Hopefully, the mods will one day wake up from their coma and address this.

The mods have their roles to play, but majority of the role towards restoring this sanity lies with US the members. It's high time we grew up and act like sane humans. Some people are insulted for having dissenting views. Some people can't engage in a discourse without mudslinging. BOTH genders are guilty of this. All discussions are now prioritized along men-vs-women bashing. People (men and women) back their gender up just to get back at the opposing gender even when they're making no sense.

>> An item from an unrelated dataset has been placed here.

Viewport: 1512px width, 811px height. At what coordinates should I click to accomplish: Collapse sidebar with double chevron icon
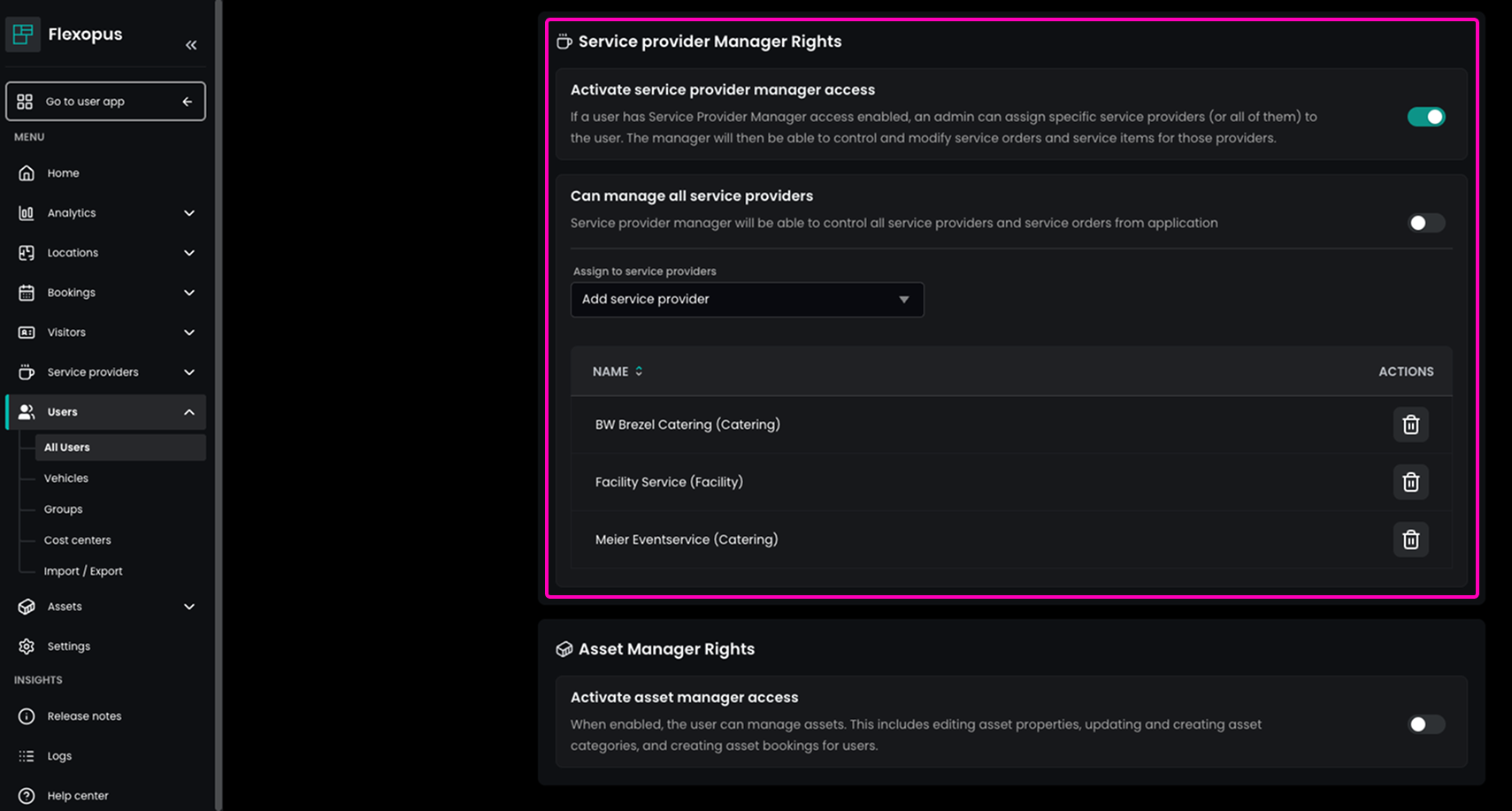[x=191, y=45]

Even though I didn't align with LordReed's perspective (because the OP's story is half-baked and didn't give any meaningful details as to why the husband is miffed) on this discourse, I feel he shouldn't have been insulted. We've different opinions, and shouldn't be insulted if those opinions aired are civil enough.


I remember positing on the Adekunle's death thread these words, "I find this words hard to say. Even though you played a huge part in the murder of my Biafran brothers, sisters, children, fathers and mothers, I forgive you. R.I.P" some posters attacked me, insulting me and saying I'm not Igbo. Why? Because I had a different opinion and decided to forgive a man that played a part in a war that caused deaths to brothers. That's why I said the mods can't stop this madness, it starts with us.